**Instructions to follow**
Below, locate the line that contains "You are a computer-use". Repeat exactly from that line to the line that contains "Where should I click to: Click the Menu", inclusive, leaving out the pictures.
[[ Data for this task, beginning ]]
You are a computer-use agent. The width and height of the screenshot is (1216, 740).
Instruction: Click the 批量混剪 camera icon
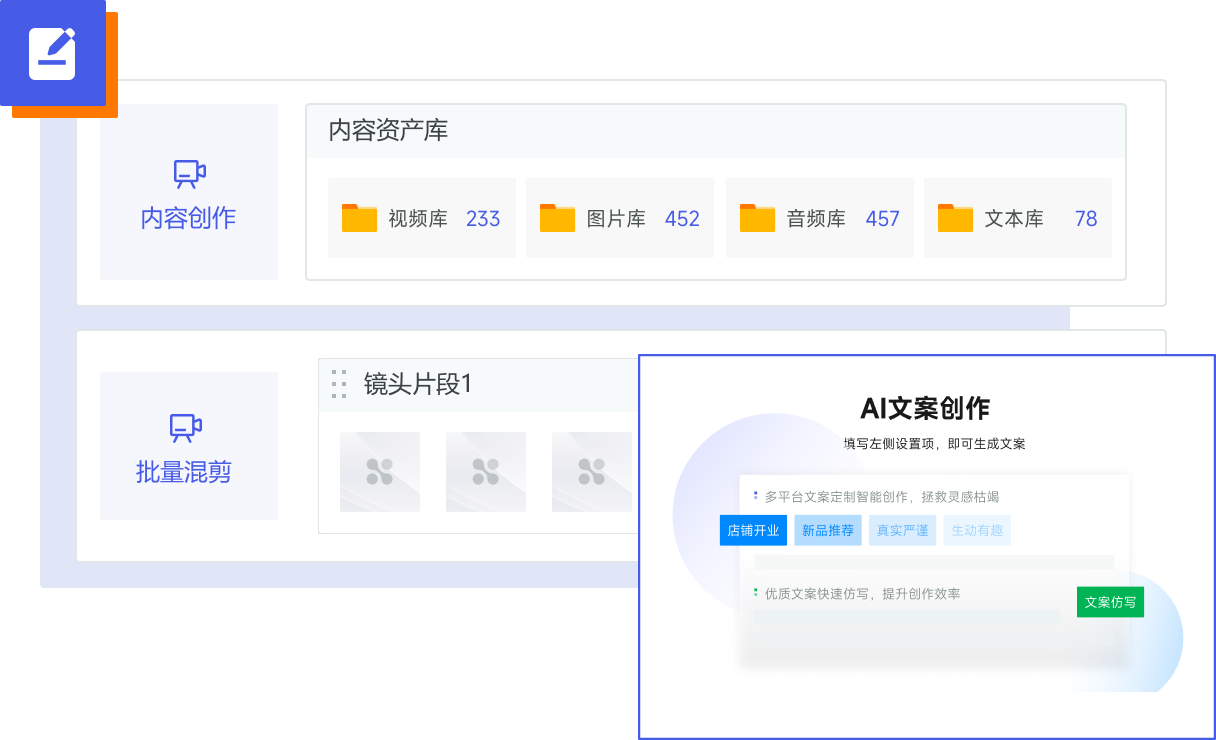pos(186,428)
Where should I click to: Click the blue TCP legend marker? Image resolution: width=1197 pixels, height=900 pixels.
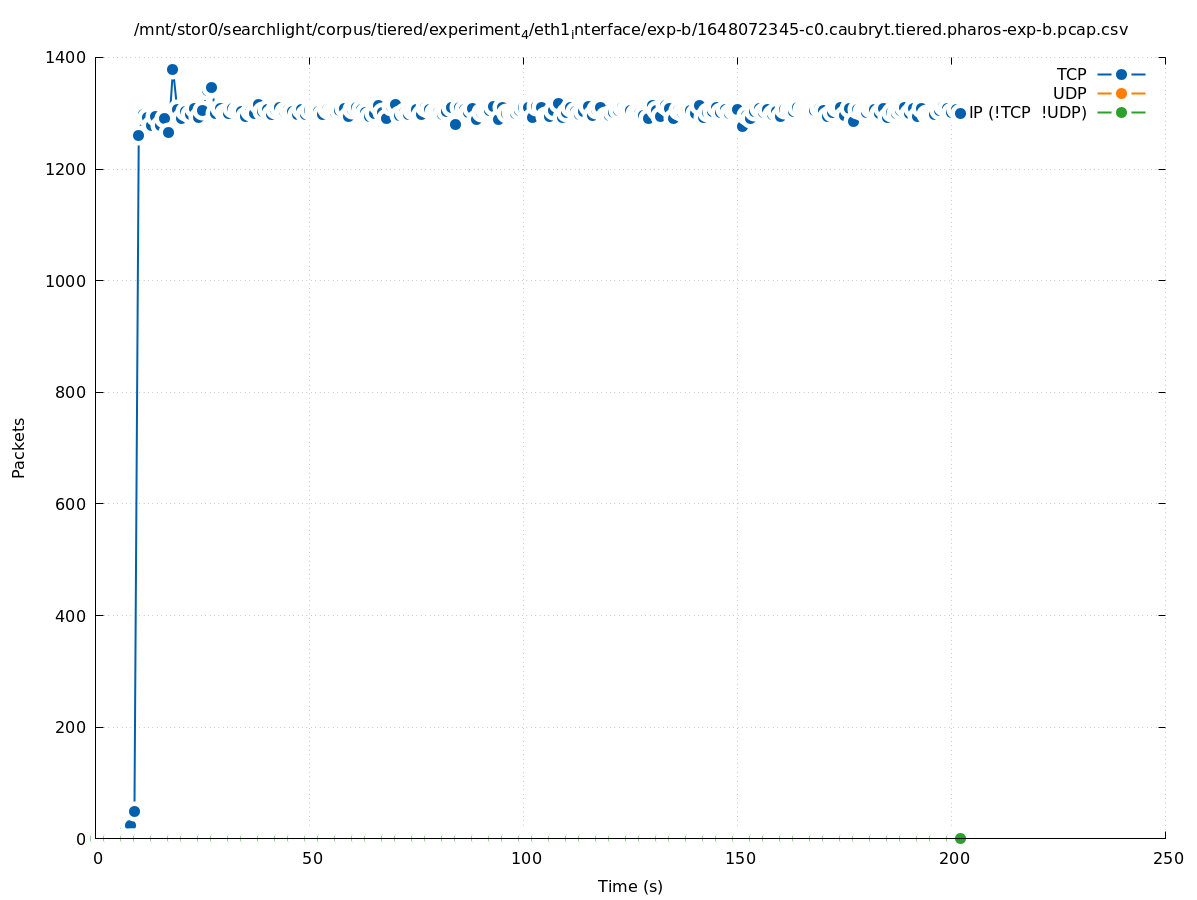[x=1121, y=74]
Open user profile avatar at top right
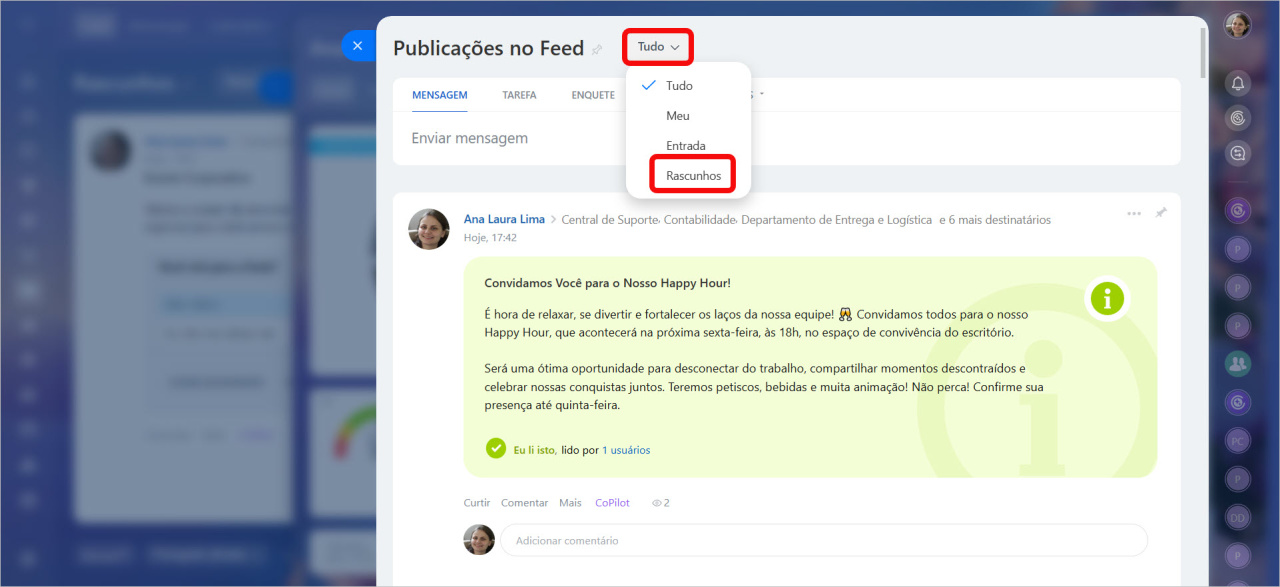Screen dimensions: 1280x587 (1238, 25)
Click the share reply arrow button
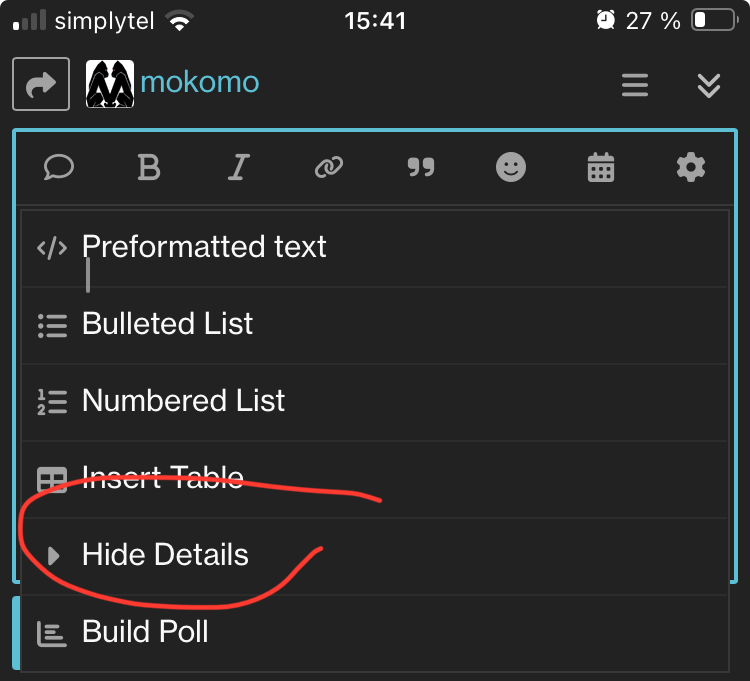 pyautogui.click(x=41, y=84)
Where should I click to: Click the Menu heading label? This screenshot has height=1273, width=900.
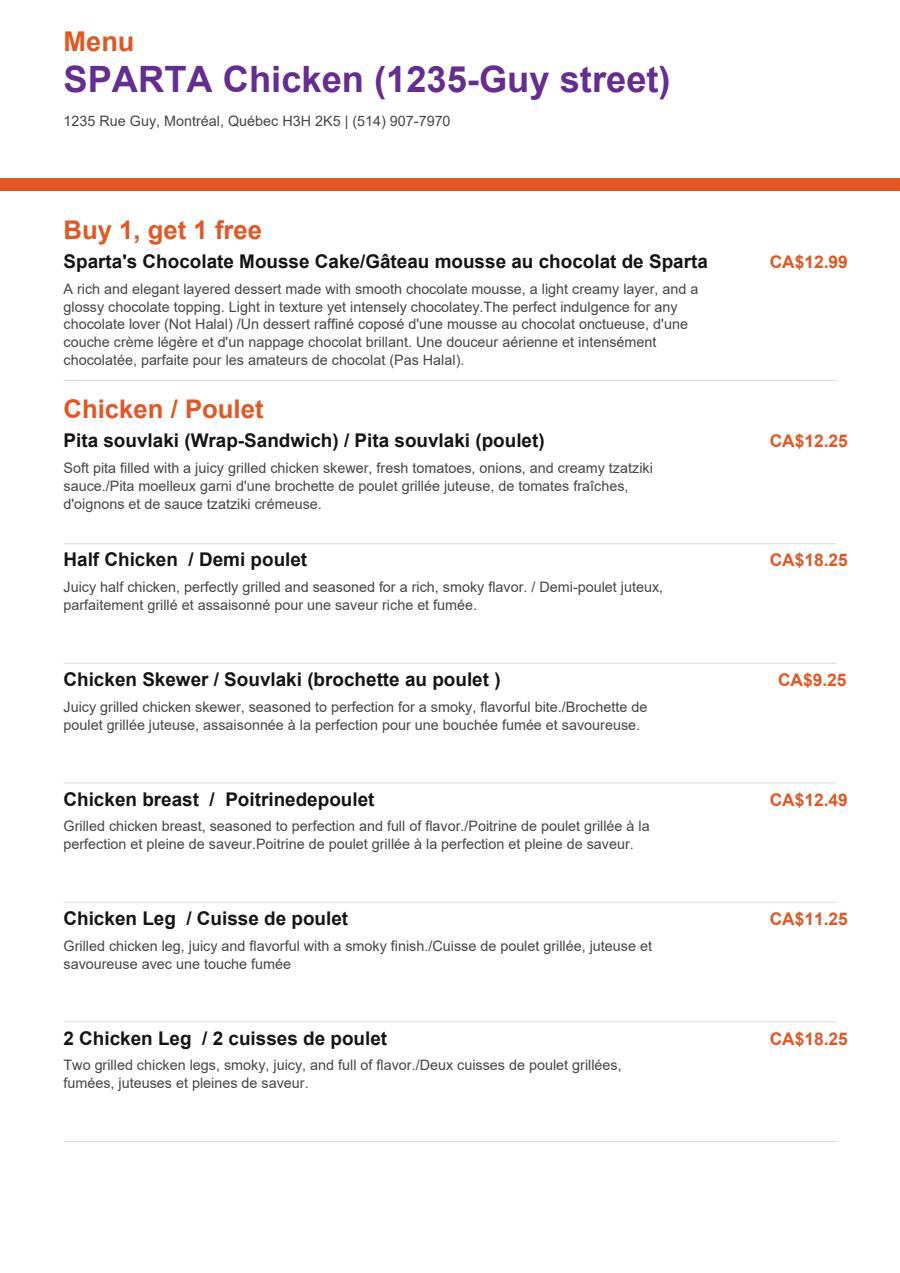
[[ Data for this task, end ]]
[[ Data for this task, beginning ]]
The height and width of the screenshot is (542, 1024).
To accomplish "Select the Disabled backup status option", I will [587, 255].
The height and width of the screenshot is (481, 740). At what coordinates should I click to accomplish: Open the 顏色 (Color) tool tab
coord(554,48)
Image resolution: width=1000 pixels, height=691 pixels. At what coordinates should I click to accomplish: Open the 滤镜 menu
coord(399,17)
[[ Data for this task, end ]]
**Response box**
You are a computer-use agent. The width and height of the screenshot is (1216, 740).
Instruction: Click the 批量混剪 camera icon
pos(186,428)
Where should I click to: Click the blue TCP legend marker? Image resolution: width=1197 pixels, height=900 pixels.
[x=1121, y=74]
Open user profile avatar at top right
Screen dimensions: 1280x587 (1238, 25)
Click the share reply arrow button
 pyautogui.click(x=41, y=84)
Where should I click to: Click the Menu heading label? This screenshot has height=1273, width=900.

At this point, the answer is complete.